To enhance our view of the text, we can adjust the column width:
pd.set_option('max_colwidth', 800)
Now, we can filter and view the positive (sentiment "1") and negative (sentiment "0") sentences:
train_ds[train_ds.sentiment == 1][0:5]
train_ds[train_ds.sentiment == 0][0:5]
Data Exploration and Text Processing
To examine the dataset's structure, we can utilize the info() method:
train_ds.info()
Next, we will analyze the distribution of sentiments using seaborn's count plot:
import matplotlib.pyplot as plt
import seaborn as sn
%matplotlib inline
plt.figure(figsize=(6, 5))
ax = sn.countplot(x='sentiment', data=train_ds)
for p in ax.patches:
ax.annotate(p.get_height(), (p.get_x() + 0.1, p.get_height() + 50))
Text Data Transformation
We'll convert the text data into a format suitable for analysis using the Count Vectorizer:
from sklearn.feature_extraction.text import CountVectorizer
count_vectorizer = CountVectorizer()
feature_vector = count_vectorizer.fit(train_ds.text)

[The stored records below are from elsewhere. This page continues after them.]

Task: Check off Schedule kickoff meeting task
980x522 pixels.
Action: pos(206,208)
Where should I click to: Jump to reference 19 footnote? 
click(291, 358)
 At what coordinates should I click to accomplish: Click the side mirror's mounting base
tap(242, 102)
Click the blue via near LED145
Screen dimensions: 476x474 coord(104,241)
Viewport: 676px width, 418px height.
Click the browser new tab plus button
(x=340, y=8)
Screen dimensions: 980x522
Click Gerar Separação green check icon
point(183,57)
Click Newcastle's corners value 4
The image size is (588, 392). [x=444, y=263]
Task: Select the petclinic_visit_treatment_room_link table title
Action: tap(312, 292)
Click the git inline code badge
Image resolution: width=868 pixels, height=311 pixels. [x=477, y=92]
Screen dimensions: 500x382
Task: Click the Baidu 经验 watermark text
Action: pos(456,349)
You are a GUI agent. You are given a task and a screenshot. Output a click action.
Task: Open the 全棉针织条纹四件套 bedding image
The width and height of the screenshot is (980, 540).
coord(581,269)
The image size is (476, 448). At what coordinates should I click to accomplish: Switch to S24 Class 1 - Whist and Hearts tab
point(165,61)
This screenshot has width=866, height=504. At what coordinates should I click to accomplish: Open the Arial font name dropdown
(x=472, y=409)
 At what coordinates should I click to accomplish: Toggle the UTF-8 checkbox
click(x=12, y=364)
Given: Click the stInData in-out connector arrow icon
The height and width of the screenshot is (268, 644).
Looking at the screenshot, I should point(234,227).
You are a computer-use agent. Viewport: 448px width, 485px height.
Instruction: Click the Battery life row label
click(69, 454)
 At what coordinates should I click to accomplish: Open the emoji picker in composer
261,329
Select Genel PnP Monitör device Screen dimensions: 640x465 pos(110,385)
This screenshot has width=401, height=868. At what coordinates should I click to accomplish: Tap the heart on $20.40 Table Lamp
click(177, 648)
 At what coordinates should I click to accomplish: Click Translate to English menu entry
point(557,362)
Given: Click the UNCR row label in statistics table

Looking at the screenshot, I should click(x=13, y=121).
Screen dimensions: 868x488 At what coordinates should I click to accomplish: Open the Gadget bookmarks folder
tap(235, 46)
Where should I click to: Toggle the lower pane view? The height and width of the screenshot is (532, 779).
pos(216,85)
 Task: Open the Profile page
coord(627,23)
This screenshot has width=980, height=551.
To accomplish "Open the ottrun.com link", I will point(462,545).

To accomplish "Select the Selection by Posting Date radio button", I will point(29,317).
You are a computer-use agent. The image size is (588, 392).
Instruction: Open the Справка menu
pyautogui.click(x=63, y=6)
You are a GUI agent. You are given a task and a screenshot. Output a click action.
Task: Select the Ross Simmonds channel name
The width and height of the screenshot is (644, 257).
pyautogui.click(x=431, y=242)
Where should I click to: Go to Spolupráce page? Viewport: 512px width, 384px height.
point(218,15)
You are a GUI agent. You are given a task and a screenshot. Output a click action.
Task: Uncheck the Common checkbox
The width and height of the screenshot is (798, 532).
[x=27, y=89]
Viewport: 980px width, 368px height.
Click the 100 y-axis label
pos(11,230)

To determine the total number of unique features:
word = feature_vector.get_feature_names()
print("Total number of features: ", len(word))
To sample some of these features:
import random
random.sample(word, 10)
Next, we will transform our features into a sparse matrix format:
train_ds_features = count_vectorizer.transform(train_ds.text)
To check the dimensions of this sparse matrix:
train_ds_features.shape
We can convert this sparse matrix into a dense DataFrame for easier analysis:
train_ds_df = pd.DataFrame(train_ds_features.todense())
train_ds_df.columns = word
#### Counting Word Frequencies
To count the occurrences of each word, we can use:
words_counts = np.sum(train_ds_features.toarray(), axis=0)
feature_counts_df = pd.DataFrame(dict(features=word, counts=words_counts))
Visualizing the frequency distribution of words:
plt.figure(figsize=(12, 5))
plt.hist(feature_counts_df.counts, bins=50, range=(0, 2000))
plt.xlabel('Frequency of words')
plt.ylabel('Density')
To find words that appear only once:
len(feature_counts_df[feature_counts_df.counts == 1])
Identifying the most frequent words in the dataset:
count_vectorizer = CountVectorizer(max_features=1000)
feature_vector = count_vectorizer.fit(train_ds.text)
word = feature_vector.get_feature_names()
word_counts = np.sum(train_ds_features.toarray(), axis=0)
word_counts_df = pd.DataFrame(dict(features=word, counts=word_counts))
feature_counts_df.sort_values('counts', ascending=False)[0:15]
Data Cleaning Techniques
Stopwords Removal
We need to eliminate stopwords, as they don't contribute meaningfully to sentiment analysis:
from sklearn.feature_extraction import text
my_stop_words = text.ENGLISH_STOP_WORDS
print("Few stop words: ", list(my_stop_words)[0:10])
You can also add custom stopwords to your list:
my_stop_words = text.ENGLISH_STOP_WORDS.union(['harry', 'potter', 'code', 'vinci', 'da', 'harri', 'mountain', 'movie', 'movies'])
After setting the stopwords, we create a new DataFrame:
count_vectorizer = CountVectorizer(stop_words=my_stop_words, max_features=1000)
feature_vector = count_vectorizer.fit(train_ds.text)
train_ds_features = count_vectorizer.transform(train_ds.text)
word = feature_vector.get_feature_names()
words_counts = np.sum(train_ds_features.toarray(), axis=0)
word_counts_df = pd.DataFrame(dict(features=word, counts=words_counts))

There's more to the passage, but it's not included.